28. O ora Recorrente vive em Macau desde 2015, juntamente com a sua mulher, B, residente permanente da RAEM, com quem contraiu matrimónio no dia 18 de Março de 2015.
29. O Recorrente tem tido, desde 2015, Macau como o seu único local de residência permanente, tendo estabelecido fortes ligações e sentimentos para com o território e as pessoas que cá residem, criou neste território vários laços de amizade.
30. O ora Recorrente encontra-se hoje plenamente integrado na sociedade, sendo Macau o seu único centro de vida.
31. O ora Recorrente será obrigado a separar-se da sua mulher e, bem assim, abandonar todos os seus amigos.
32. O ora Recorrente ver-se-á obrigado a sair do local que considera e reconhece ser a sua única casa e onde vive desde 2015, o que poderá afectar seriamente a sua vida e, bem assim, a vida da sua mulher.

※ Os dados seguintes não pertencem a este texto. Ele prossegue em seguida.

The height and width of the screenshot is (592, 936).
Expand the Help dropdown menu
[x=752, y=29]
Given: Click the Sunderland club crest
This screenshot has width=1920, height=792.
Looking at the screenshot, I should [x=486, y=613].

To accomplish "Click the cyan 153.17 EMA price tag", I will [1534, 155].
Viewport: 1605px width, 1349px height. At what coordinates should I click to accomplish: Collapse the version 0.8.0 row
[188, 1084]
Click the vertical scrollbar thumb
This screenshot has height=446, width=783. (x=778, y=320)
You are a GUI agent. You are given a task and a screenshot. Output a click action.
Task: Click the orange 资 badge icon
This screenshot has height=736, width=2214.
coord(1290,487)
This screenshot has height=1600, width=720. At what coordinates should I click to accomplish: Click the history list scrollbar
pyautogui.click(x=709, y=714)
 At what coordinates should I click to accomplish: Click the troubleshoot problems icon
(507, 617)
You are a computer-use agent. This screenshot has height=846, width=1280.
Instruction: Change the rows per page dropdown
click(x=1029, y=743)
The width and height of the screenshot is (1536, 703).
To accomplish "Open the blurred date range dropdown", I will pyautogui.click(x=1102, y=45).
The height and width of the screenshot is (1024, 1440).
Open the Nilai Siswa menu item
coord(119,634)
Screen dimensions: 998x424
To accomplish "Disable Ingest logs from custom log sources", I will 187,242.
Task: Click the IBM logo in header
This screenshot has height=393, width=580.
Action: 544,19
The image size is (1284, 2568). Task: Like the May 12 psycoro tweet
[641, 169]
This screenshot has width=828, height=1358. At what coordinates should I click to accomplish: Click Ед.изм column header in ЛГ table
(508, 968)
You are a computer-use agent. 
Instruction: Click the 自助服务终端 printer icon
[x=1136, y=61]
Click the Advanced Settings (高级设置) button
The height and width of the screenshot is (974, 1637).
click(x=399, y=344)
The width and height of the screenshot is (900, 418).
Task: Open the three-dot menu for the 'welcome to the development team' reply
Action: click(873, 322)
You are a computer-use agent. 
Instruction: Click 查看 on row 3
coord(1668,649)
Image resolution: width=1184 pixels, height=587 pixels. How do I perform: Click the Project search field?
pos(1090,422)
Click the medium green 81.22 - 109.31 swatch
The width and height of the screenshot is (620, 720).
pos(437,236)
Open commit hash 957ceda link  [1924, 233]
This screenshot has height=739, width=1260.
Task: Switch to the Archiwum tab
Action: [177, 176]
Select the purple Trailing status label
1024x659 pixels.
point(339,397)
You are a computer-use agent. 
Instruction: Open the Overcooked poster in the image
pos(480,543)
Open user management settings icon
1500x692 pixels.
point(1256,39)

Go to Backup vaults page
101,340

33. A decisão de declaração de caducidade da autorização de residência na RAEM do Recorrente não foi proporcional à gravidade, perigosidade e censurabilidade dos actos que a determinaram, configurando uma total desrazoabilidade no exercício dos poderes discricionários da Administração, por violação do Princípio da Proporcionalidade em todas as suas vertentes.
34. A decisão ora recorrida não se revela adequada, necessária e idónea à prossecução de um interesse público de garantia da segurança e ordem pública da RAEM que, no presente caso, não se encontra em crise.
35. O interesse particular (e o direito, diga-se) do ora Recorrente à residência na RAEM não poderá ser sacrificado em nome de um interesse público de garantia da segurança e ordem pública desta Região que não foi perturbado pelo ora Recorrente.
36. A Administração deveria ter considerado todos os factores, quer os favoráveis quer os desfavoráveis, antes de tomar a decisão que tomou.
37. O facto do ora Recorrente ser suspeito da prática de um crime de furto qualificado, não é nem será por si só indício suficiente para se concluir que o Recorrente efectivamente praticou qualquer crime, inexistindo perigo efectivo ou sequer potencial para a segurança e ordem pública da RAEM que justifique e legitime a decisão totalmente desproporcional e desadequada da Administração.
38. No presente caso não existem motivos para concluir que o ora Recorrente pôs em risco a ordem pública da Região Administrativa Especial de Macau, nem tão pouco a segurança dos que aqui residem e trabalham, pois nunca foi condenado pela prática de qualquer crime nem existem fortes indícios de o ter feito, pelo que nunca incumpriu com as leis da RAEM.
39. Com a referida decisão de declaração de caducidade da autorização de residência na RAEM do ora Recorrente, a Administração Pública violou o Princípio da Proporcionalidade, previsto no artigo 5.º, n.º 2 do CPA, em todas as suas vertentes, mormente a vertente da adequação.
40. O Princípio da Justiça, consagrado no artigo 7.º do CPA, impõe que a Administração Pública deve harmonizar o interesse público específico que lhe cabe prosseguir com os direitos e interesses legítimos dos particulares eventualmente afectados, o que não se verificou no presente caso.
41. Os princípios da Proporcionalidade e da Justiça constituem limites intrínsecos do poder discricionário da Administração Pública, isto é, são critérios que devem nortear o exercício desse poder, sendo corolários do Princípio da Legalidade enquanto princípios gerais da actividade administrativa, e o seu não acatamento, como se verificou no presente caso, gera o vício de violação de Lei, impondo-se por conseguinte a anulabilidade da decisão ora recorrida, nos termos do disposto no artigo 124.º do CPA.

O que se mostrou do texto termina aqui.